I need to generate an Hmac signature using a secret key that I’ve stored in a custom credential. The Crypto node has an Hmac function and takes as input the secret key value. So how do I get the key value from the credential store into the Secret field in the Crypto node???
There has to be the ability to store an Hmac secret securely in the credential store AND then use it to generate Hmac signatures.
Accessing the “hidden” part of a credential using any kind of expression would defeat the purpose of having separated credential items in the first place.
I have looked before (out of curiosity) to see if the builtin variables and functions had something like $credential, but it doesn’t. If it did, anyone writing a workflow could peek at keys and passwords using a Set / Edit Fields node, which wouldn’t be very secure.
What @hubschrauber said is correct.

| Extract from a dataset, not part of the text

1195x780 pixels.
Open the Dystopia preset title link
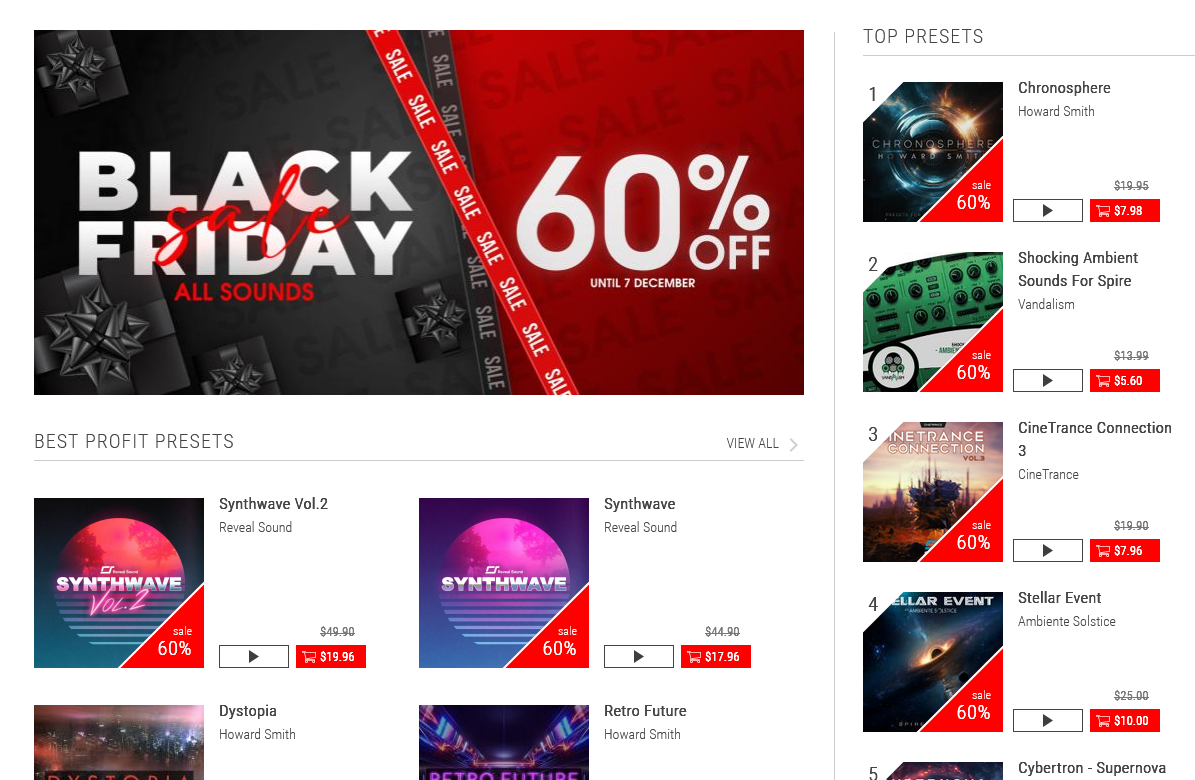click(x=248, y=711)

But I could see a new feature that allows you to store your secret in a credential entry and then let the node use that under the hood when running thr node.
As far as I know this isnt a feature yet. So would need to crrate a feature request if there isnt one already.

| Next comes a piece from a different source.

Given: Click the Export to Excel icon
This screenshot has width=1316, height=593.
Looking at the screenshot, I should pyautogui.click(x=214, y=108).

There appears to be an existing feature request for it. Only 3 votes so far (since 2021). Maybe it needs some new energy. The suggested workaround of using $env is only slightly better, but security through obscurity isn’t really a good answer. That still has the same exposure issues.
I’m kinda surprised @BramKn didn’t mention this custom/community node (unless that was written by a totally different guy named Bram… I’m not 100% sure it’s him). It seems like a perfect candidate for adding this kind of feature.
Custom notes can read credentials though, so a custom node could be made to securely read and create the signature.
Kind of like how the JWT node works, I’m surprised that’s not supported by the crypto node yet, seems like a no-brainer that keeping some of those fields private/secure will be a priority.